E così, anche un pubblico più largo aveva finalmente saputo che a Milano non c’erano soltanto le circa 4.000 abitazioni popolari occupate, ma soprattutto che ce n’erano altre 10.000 tenute incredibilmente sfitte da chi invece doveva assegnarle. Per non parlare poi di quel clamoroso e scandaloso fallimento chiamato Aler, frutto della prolungata malagestione da parte di Regione Lombardia.

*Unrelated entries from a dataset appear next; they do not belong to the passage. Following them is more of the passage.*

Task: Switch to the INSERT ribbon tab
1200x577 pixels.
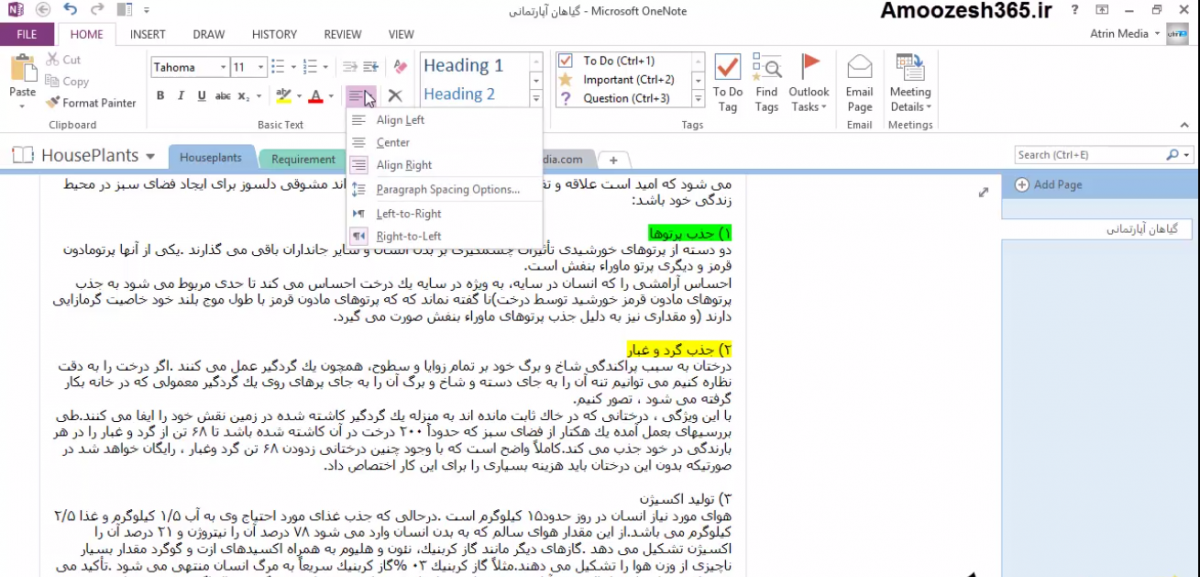Action: tap(148, 34)
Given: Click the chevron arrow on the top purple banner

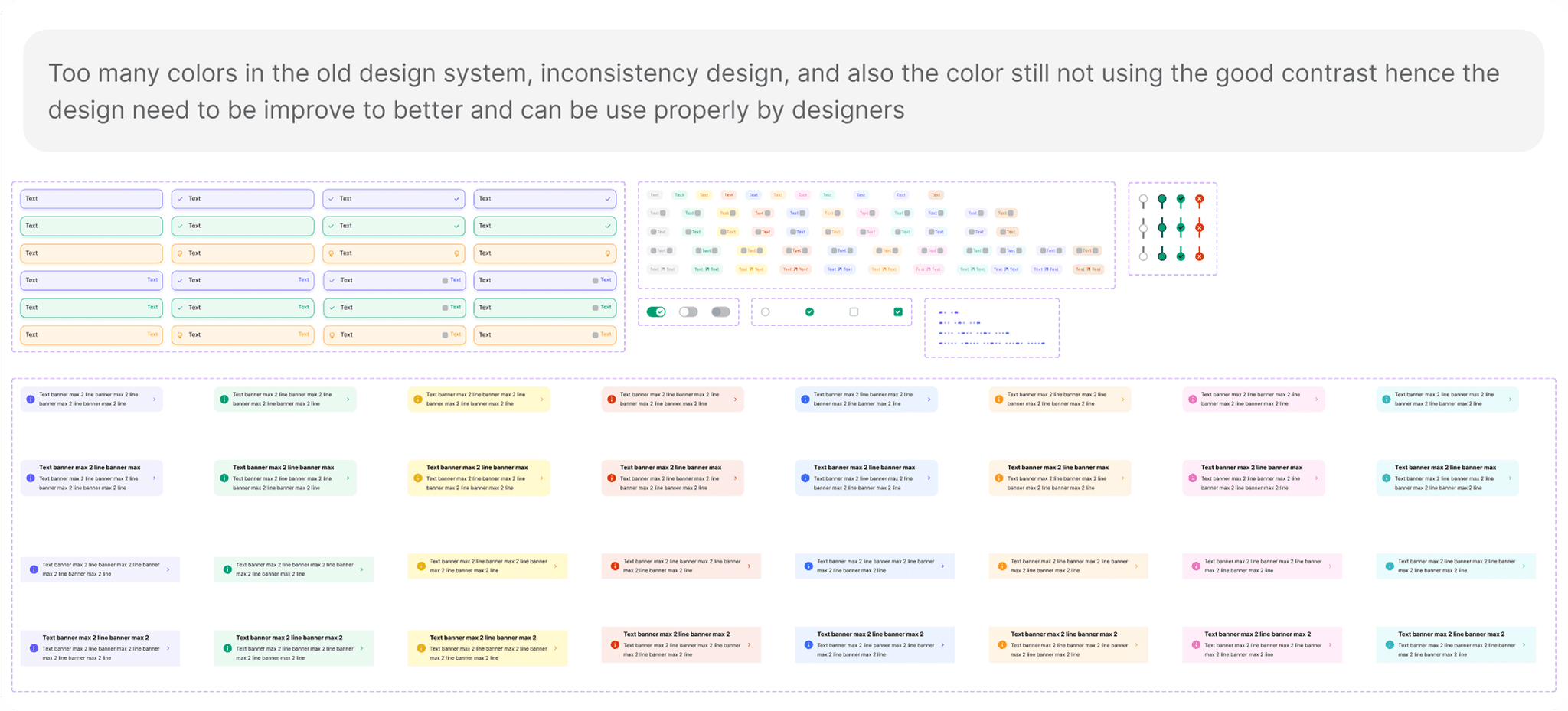Looking at the screenshot, I should pos(154,400).
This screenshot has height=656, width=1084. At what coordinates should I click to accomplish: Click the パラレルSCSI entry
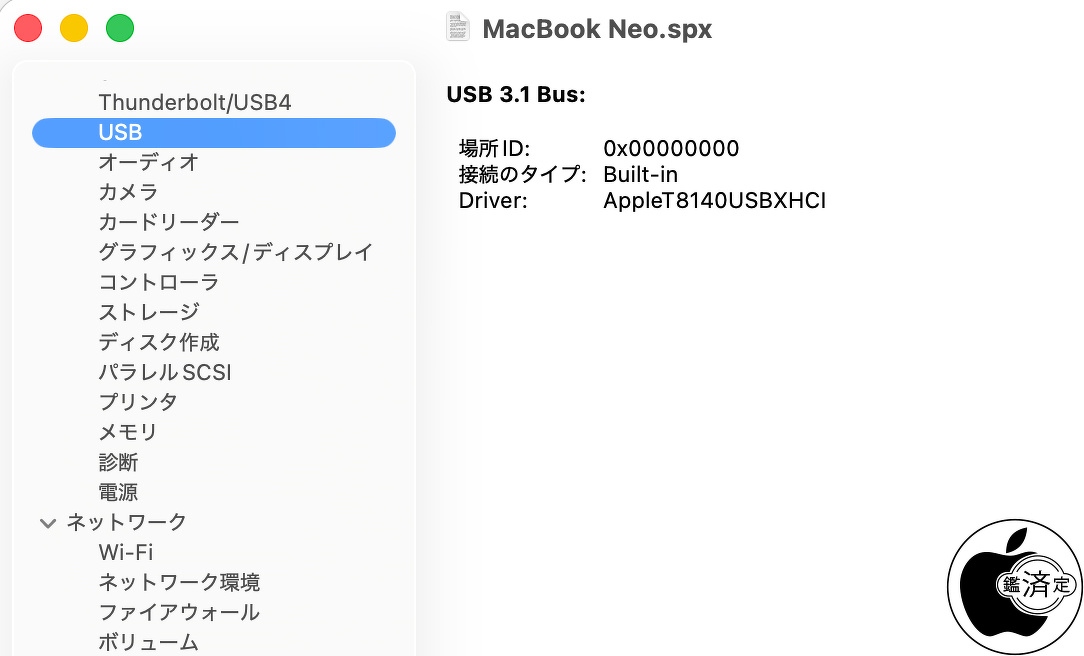pyautogui.click(x=165, y=372)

Ma appunto, è molto più comoda la narrazione abusivo-sgombero piuttosto che affrontare il nodo irrisolto della politica per la casa, specie quando sul piano istituzionale sembra prevalere la voglia di scappare da ogni prospettiva di politica pubblica sull’abitare. Infatti, le ricette proposte dalla Giunta Maroni per uscire dal disastro Aler sono delle perfette non soluzioni e replicano semplicemente cose già fatte e fallite nel recente passato. Insomma, di fronte alla crescente emergenza abitativa, con migliaia di abitazioni vuote e una lista d’attesa lunga 25mila aventi diritto la Regione cosa fa? Promuove un “piano di vendite straordinario” di 10mila unità immobiliari dell’Aler Milano (vedi www.alermipianovendite.it), in buona parte abitate regolarmente. Certo, gli inquilini potranno comprare l’appartamento in cui vivono, ma se non lo vogliono o non lo possono fare, allora c’è quello che tecnicamente si chiama mobilità forzosa e che concretamente significa föra di ball.

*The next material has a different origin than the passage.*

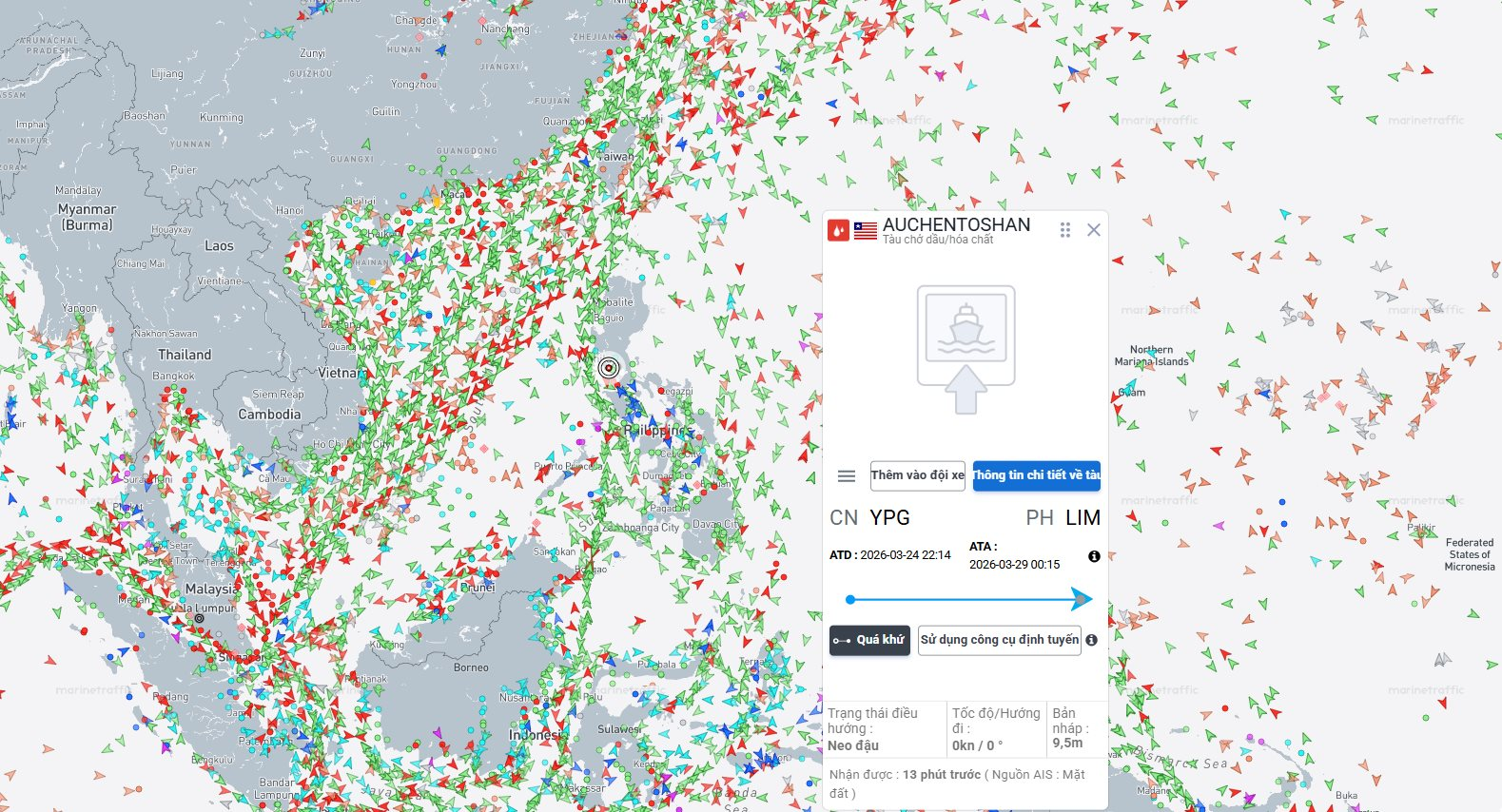Open the hamburger menu in vessel popup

Il Comune di Milano, da parte sua, aveva scelto di togliere ad Aler Milano l’amministrazione del suo patrimonio di case popolari, per affidarla invece a una sua controllata, la Metropolitana Milanese S.p.A. Una scelta praticamente obbligata, vista la situazione, anche se è ancora troppo presto per poter fare un bilancio, considerato che il passaggio a MM era avvenuto soltanto il 1° dicembre scorso. Tuttavia, se due mesi sono pochi per un bilancio, sono abbastanza per dire che i segnali finora arrivati sono palesemente insufficienti. E a dirlo sono anzitutto i sindacati inquilini, che scenderanno in piazza sabato prossimo e il cui comunicato si intitola significativamente “Giunta Pisapia: la politica per la casa è una cosa seria. Il Comune cambi immediatamente rotta”.
Infatti, una delle prime cose da cambiare è sicuramente il rapporto con gli abitanti delle case popolari e con le organizzazioni e i comitati che li rappresentano, poiché ancora oggi i sindacati inquilini lamentano il non rispetto degli accordi firmati con il Comune, anche in relazione alla regolarizzazione degli occupanti in stato di necessità.
La manifestazione unitaria di Sicet, Sunia, Unione Inquilini e Uniat che si terrà a Milano sabato 7 febbraio (ore 14.30, P.le Cadorna) è una buona notizia, perché significa una ripresa di iniziativa cittadina per una politica pubblica per l’abitare. Ed è una questione che riguarda tutti e tutte e non solo chi abita nelle case popolari, perché l’emergenza abitativa si fa sempre più drammatica e perché il diritto alla casa è un diritto fondamentale. Per questo parteciperò alla manifestazione e vi invito a fare altrettanto.